O autor nos dá uma nova visão sobre o inicio da formação do Brasil, “porque só temos o testemunho de um dos protagonistas, o invasor. Ele é quem nos fala de suas façanhas. É ele, também, quem relata o que sucedeu aos índios e aos negros, raramente lhes dando a palavra de registro de suas próprias falas. O que a documentação copiosíssima nos conta é a versão do dominador” (p.30, l.27). Diante disso a matriz tupi é detalhada, porque “apesar da unidade lingüística e cultural que permite classificá-los numa só macroetnia, oposta globalmente aos outros povos designados pelos portugueses como tapuias (ou inimigos), os índios do tronco tupi não puderam jamais unificar-se numa organização política que lhes permitisse atuar conjugadamente. (pp.32,23; l.29,1), porém os povos indígenas não conseguiram estabelecer uma paz estável com os portugueses, o que acarretava em novas disputas para dominar cada região. No que diz respeito a lusitanidade, Darcy Ribeiro não deixa de citar os interesses transformadores da revolução mercantil ativando o complexo poderio português: “suas ciências eram um esforço de concatenar com um saber a experiência que se ia acumulando. E sobretudo, fazer praticar esse conhecimento para descobrir qualquer terra achável, a fim de a todo o mundo estruturar num mundo só, regido pela Europa. Tudo isso com o fim de carrear para lá toda a riqueza saqueavel e, depois, todo o produto da capacidade de produção dos povos conscritos” (pp.38,39, l.34,1).

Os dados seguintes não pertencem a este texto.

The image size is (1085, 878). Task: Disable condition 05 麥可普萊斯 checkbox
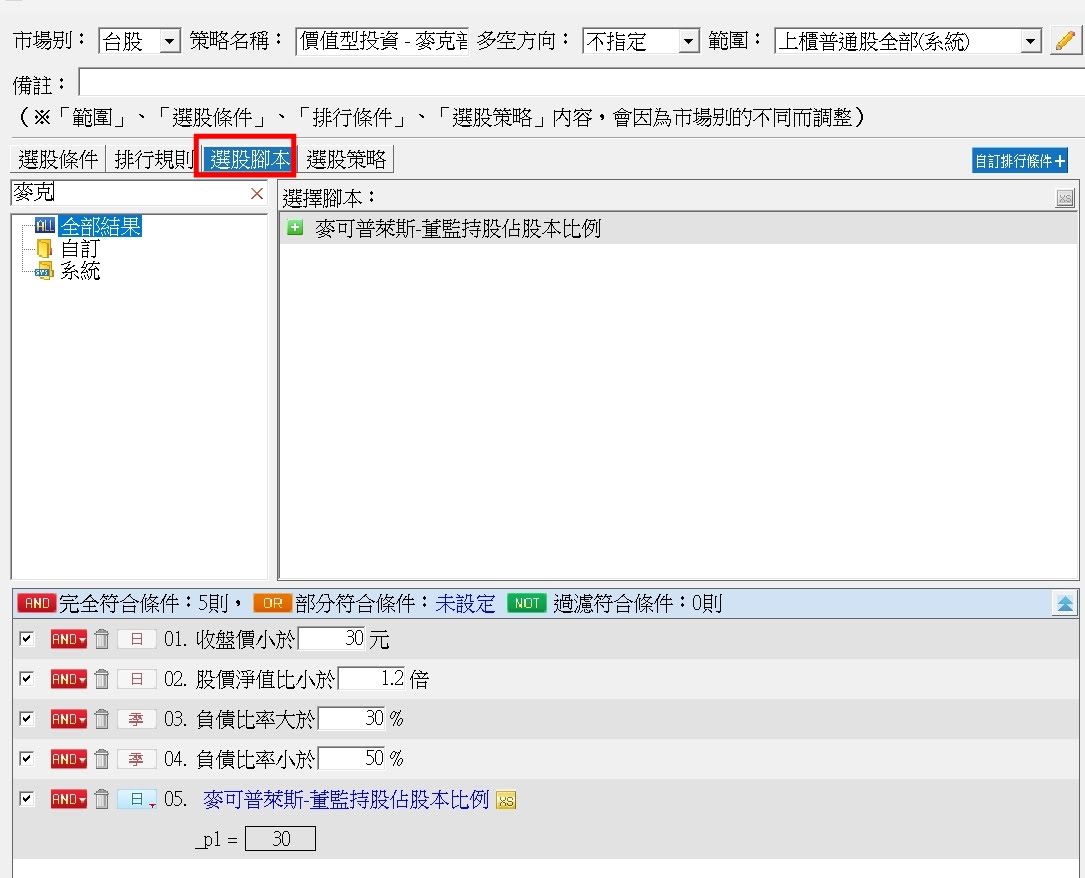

No segundo texto, “O Enfrentamento dos Mundos”, o autor apresenta as opostas visões, desde como os índios perceberam a chegada do europeu o que “mais tarde, com a destruição das bases da vida social indígena, a negação de todos os seus valores, o despojo, o cativeiro, muitíssimos índios deitavam em suas redes se deixavam morrer” (p.43, l.7). até como a civilização portuguesa se impôs “primeiro, como uma epidemia de pestes mortais. Depois, pela dizimação através de guerras de extermínio e da escravização (p.41, l.8). Em pouco tempo as povoações indígenas desapareceram dando lugar aos escravos africanos e aos mamelucos e brancos pobres, além de índios escravos ou concentrados em aldeias, e missionários seguindo o processo jesuítico de colonização do Brasil. “Assim, foi surgindo uma etnologia recíproca, através da qual uns iam figurando o outro. A ela correspondeu, na Europa, um compêndio de interpretações” (p.57, l.15).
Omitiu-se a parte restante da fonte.